A senior government official explaining the reason for increasing axle loads quoted a survey as showing that 50% of the trucks travelling on highways are overloaded. So the government is just facing reality and accepting the ineffectiv­eness of the police. When the bigger and heavier trucks come on the road, who is to see they will not be loaded beyond the new limit. Not the police apparently.

The lack of effective policing allows bad driving, which is one of the main causes of accidents. Overloaded trucks ignore the rule that slower traffic should take the left-hand lane. Speeding buses zigzag hazardousl­y overtaking trucks from the left as well as the right. It is common to see vehicles being driven not just in the wrong lane but in the wrong direction on highways. Driving from Hazaribagh to Ranchi earlier this year in the dark, I came within inches of death when my driver swerved at the last minute to avoid a truck which had broken down in the middle of the highway and left there without lights or any other warning.

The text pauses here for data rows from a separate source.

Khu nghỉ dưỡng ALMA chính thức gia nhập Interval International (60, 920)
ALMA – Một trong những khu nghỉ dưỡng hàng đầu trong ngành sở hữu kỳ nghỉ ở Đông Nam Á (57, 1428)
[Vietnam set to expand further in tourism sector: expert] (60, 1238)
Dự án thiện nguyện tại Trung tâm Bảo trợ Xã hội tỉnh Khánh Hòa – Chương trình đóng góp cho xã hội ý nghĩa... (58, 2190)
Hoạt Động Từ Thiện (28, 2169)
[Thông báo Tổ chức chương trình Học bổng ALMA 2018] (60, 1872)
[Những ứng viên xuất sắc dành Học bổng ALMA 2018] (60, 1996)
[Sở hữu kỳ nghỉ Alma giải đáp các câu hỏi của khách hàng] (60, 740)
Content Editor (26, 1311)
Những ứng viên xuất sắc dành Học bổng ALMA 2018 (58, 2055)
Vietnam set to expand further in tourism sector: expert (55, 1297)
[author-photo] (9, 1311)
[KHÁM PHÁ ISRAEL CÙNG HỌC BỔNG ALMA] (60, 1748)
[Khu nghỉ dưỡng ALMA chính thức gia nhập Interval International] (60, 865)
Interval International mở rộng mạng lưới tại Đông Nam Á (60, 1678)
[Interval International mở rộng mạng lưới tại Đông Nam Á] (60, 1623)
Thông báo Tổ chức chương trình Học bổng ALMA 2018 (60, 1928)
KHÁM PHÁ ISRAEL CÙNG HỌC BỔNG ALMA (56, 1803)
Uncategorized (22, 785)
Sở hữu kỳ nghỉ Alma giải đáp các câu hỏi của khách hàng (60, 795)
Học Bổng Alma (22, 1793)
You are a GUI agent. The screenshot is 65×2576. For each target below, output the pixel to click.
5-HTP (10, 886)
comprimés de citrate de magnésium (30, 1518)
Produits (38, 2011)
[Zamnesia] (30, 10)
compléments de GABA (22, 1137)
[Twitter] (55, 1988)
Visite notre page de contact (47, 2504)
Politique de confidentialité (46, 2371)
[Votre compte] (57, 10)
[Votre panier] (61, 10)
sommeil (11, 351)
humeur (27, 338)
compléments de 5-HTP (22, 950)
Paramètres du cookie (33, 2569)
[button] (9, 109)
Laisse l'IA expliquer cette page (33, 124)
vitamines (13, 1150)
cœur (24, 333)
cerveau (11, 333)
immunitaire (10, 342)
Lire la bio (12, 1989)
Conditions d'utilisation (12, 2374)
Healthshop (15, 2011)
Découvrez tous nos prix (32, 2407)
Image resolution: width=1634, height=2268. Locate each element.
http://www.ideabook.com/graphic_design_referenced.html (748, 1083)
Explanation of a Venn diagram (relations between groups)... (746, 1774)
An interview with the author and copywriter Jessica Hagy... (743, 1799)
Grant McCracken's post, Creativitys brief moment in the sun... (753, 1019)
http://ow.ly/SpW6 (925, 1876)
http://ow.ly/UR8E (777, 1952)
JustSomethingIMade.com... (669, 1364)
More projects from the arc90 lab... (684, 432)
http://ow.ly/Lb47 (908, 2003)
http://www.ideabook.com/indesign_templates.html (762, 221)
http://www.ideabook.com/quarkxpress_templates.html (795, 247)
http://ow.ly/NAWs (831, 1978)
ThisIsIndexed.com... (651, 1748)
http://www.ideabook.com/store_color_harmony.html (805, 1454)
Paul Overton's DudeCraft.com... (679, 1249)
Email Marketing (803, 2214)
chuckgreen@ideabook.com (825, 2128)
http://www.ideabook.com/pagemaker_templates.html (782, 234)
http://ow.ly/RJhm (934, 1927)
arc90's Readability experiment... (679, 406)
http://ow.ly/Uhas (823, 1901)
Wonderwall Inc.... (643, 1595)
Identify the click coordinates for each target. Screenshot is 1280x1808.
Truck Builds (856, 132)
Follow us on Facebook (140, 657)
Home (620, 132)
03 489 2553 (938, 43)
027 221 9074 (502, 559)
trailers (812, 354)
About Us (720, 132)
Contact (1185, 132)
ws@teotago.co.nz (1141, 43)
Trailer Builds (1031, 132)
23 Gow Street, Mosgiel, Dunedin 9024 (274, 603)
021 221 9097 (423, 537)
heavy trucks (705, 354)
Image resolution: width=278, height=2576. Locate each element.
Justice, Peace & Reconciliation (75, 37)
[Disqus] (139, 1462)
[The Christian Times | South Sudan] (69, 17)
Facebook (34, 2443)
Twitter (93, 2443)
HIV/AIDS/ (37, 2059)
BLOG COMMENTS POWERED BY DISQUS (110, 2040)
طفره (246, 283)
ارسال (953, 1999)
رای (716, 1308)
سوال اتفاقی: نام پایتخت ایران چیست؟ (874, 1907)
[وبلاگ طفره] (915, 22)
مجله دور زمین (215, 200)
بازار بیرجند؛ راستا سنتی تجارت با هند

The government’s decision on axle loads is evidence of the influence exercised by the road lobby. One report suggests that road constructo­rs are licking their lips at the prospect of 20% top-line growth over the next few years. Last year, 17,000 km of road projects were awarded. But in many countries, the policy is to get as much traffic as possible off the roads and onto the railways. The railways are safer and far more environmen­tally friendly. Neverthele­ss, the railways find it difficult to compete with roads on costs, and the decision on road axle loads will make that even more difficult.

With increased investment, the railways could become more cost-effective, but unlike roads, they do not have a powerful, independen­t lobby free to use any methods to push for investment. The railways only have bureaucrat­s to plead their cause and they are restricted to giving advice. When I was making a made a film on a Pakistani railway journey, the chairman of the board blamed the sad state of the system there on the mismatch between the influence the road lobby exercised and the influence he had.

In India, the difference is there for all to see with roads expanding at record speed and the railways still unable to complete the east-west and north-south freight corridors approved 11 years ago. Other freight corridors crisscross­ing the country have now been sanctioned but will the railways be given the resources to pursue their constructi­on as purposeful­ly as Nitin Gadkari is expanding the road network? Will Gadkari provide effective policing to prevent accidents increasing as his new roads attract more and more traffic? Will he ensure that it won’t be necessary to make the illegal legal again because the police can’t enforce the law?